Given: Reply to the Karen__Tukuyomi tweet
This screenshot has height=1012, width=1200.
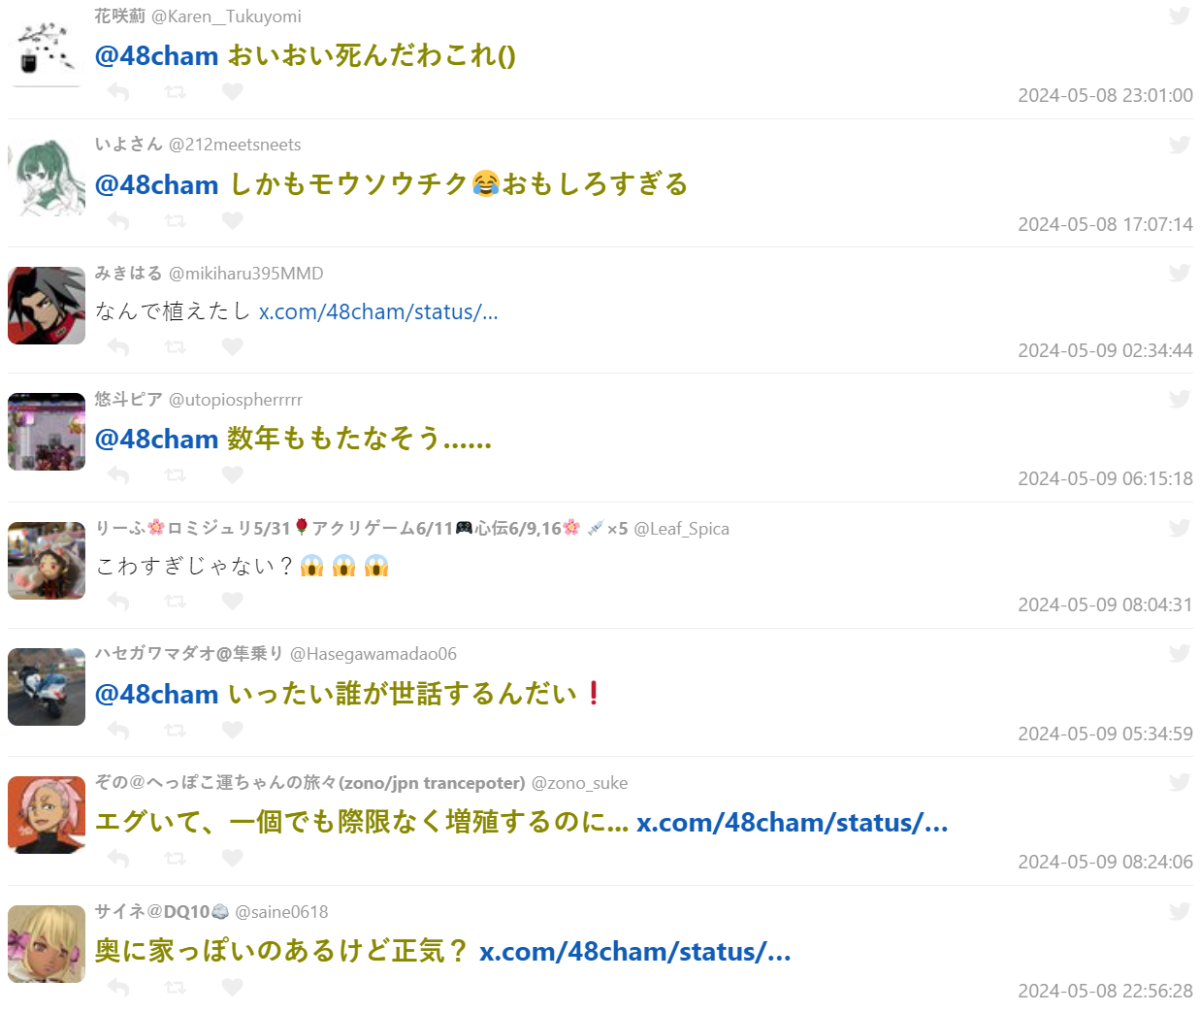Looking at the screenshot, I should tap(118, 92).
==
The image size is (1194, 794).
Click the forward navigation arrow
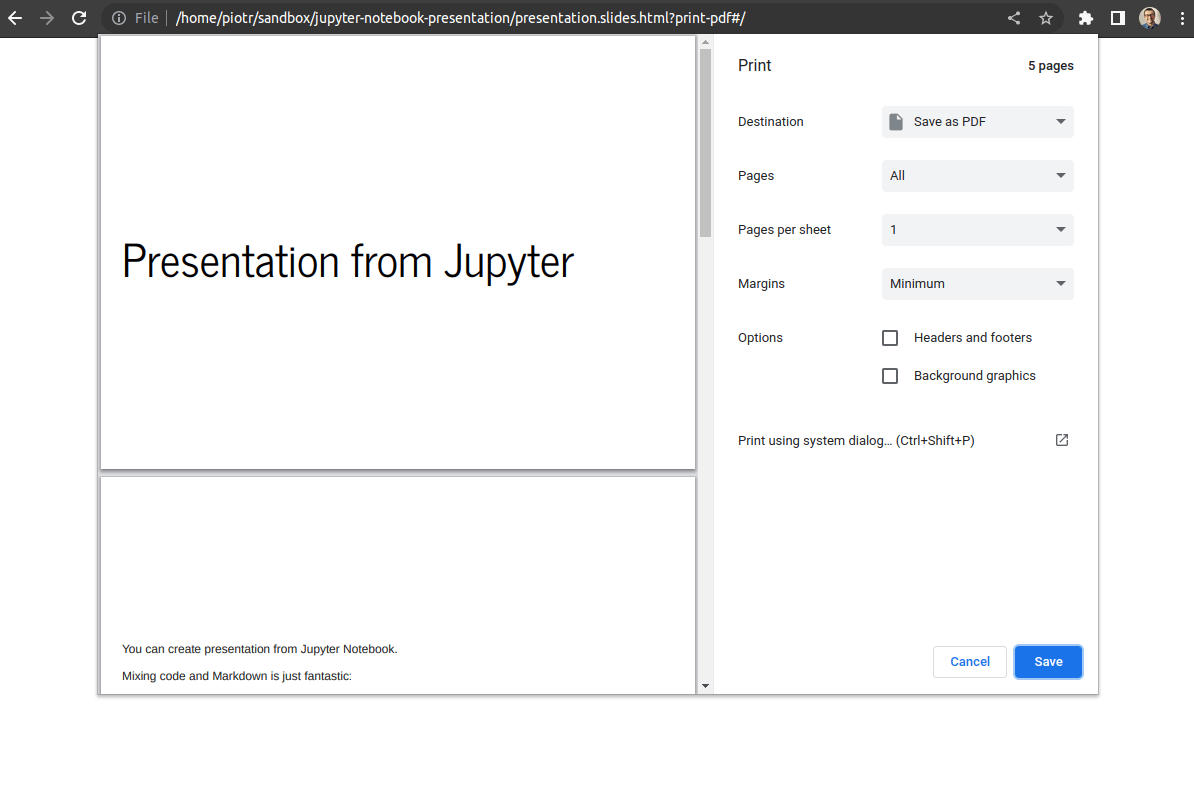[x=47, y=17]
---
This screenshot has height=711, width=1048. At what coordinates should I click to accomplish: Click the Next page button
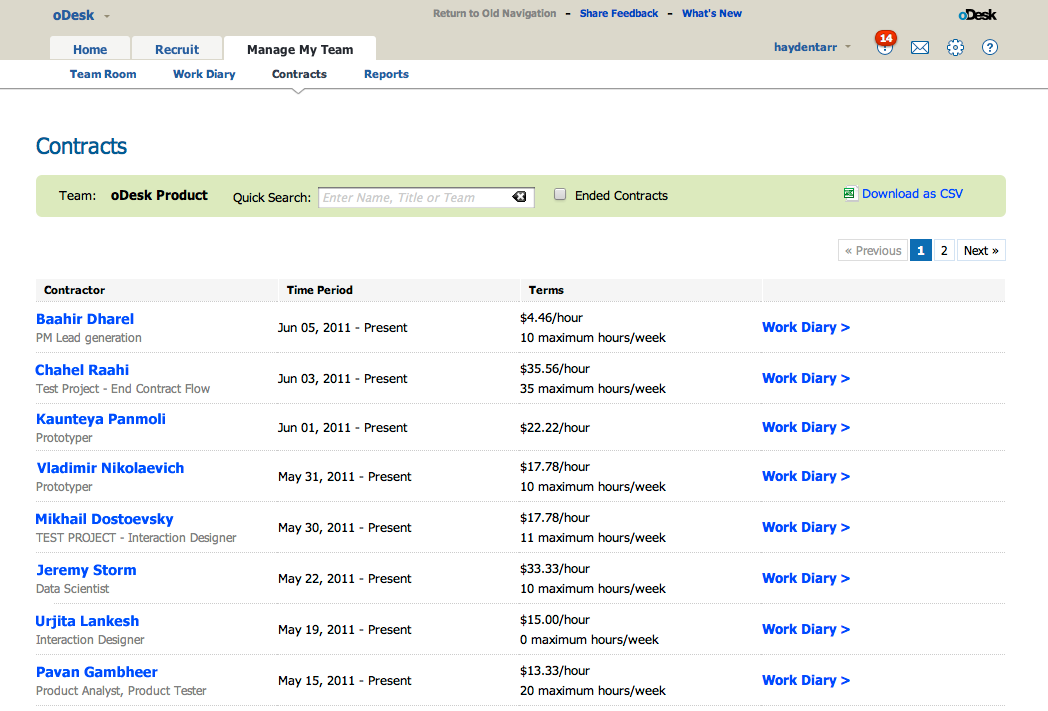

• _Directive_
Lay out the records from the line containing "The image size is (1194, 794)." through the line containing "[x=47, y=17]" as a Markdown table. Use the columns Row and Line, number each line, skip blank lines, and leave the pictures out.

• _Exercise answer_
| Row | Line |
|---|---|
| 1 | The image size is (1194, 794). |
| 2 | Click the forward navigation arrow |
| 3 | [x=47, y=17] |